(Records for locating described items)
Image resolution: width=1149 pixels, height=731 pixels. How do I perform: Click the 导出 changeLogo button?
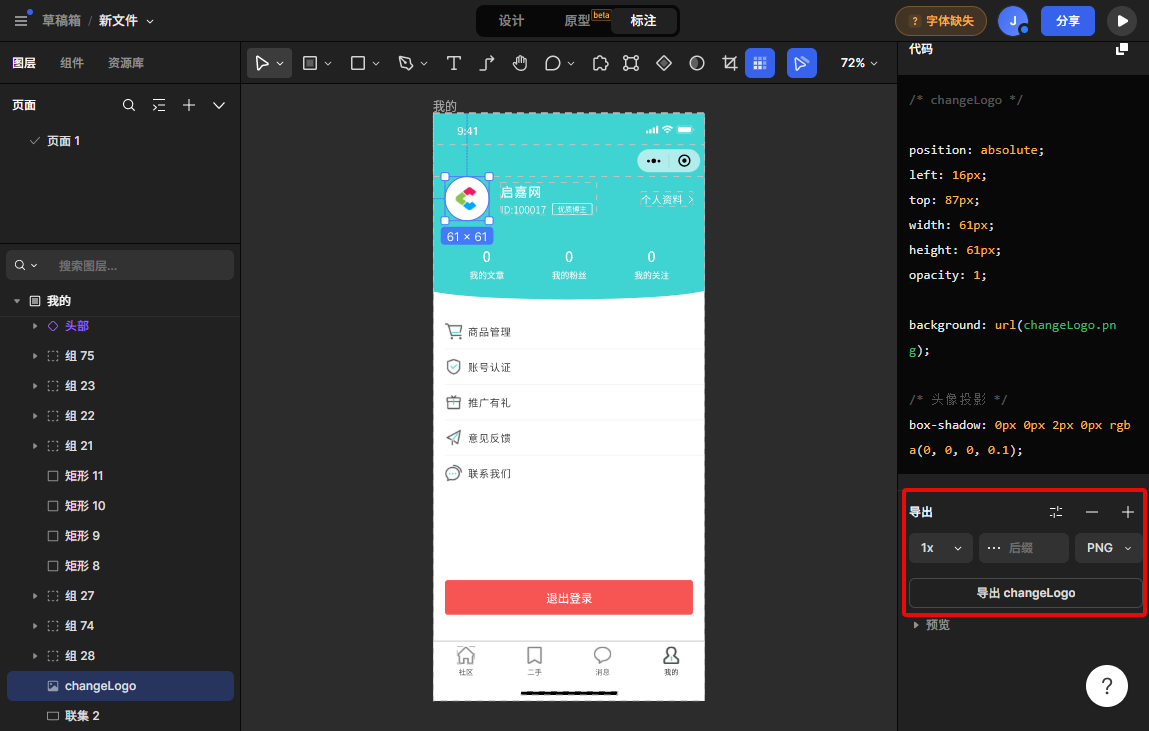click(1025, 593)
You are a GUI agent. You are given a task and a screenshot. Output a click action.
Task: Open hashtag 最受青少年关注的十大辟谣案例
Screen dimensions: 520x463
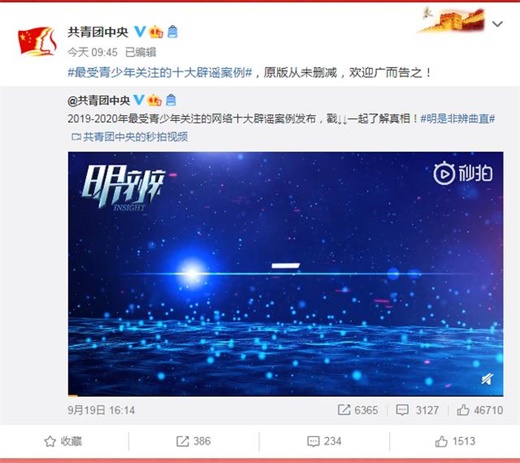160,72
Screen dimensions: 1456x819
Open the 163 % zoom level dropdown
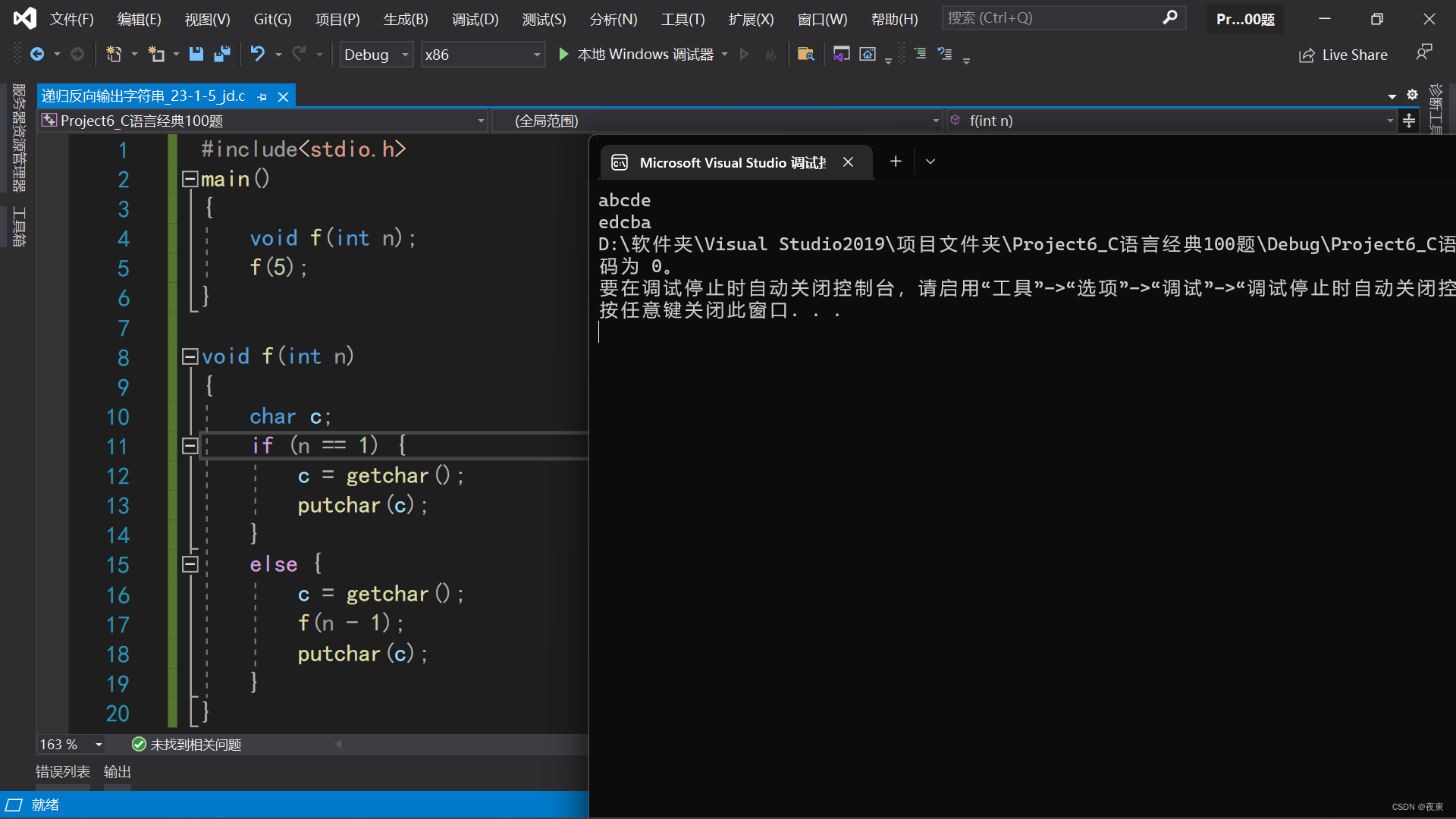click(99, 745)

* WHAT TO PRODUCE *
Can you update the records from the line with "You are a GUI" up to and including the last line, replacing "Screen dimensions" with "Screen resolution" and keeping everything else the same? Leave the pictures out of your answer.

* EXERCISE ANSWER *
You are a GUI agent. You are given a task and a screenshot. Output a click action.
Task: Open hashtag 最受青少年关注的十大辟谣案例
Screen resolution: 520x463
160,72
Screen resolution: 1456x819
Open the 163 % zoom level dropdown
click(99, 745)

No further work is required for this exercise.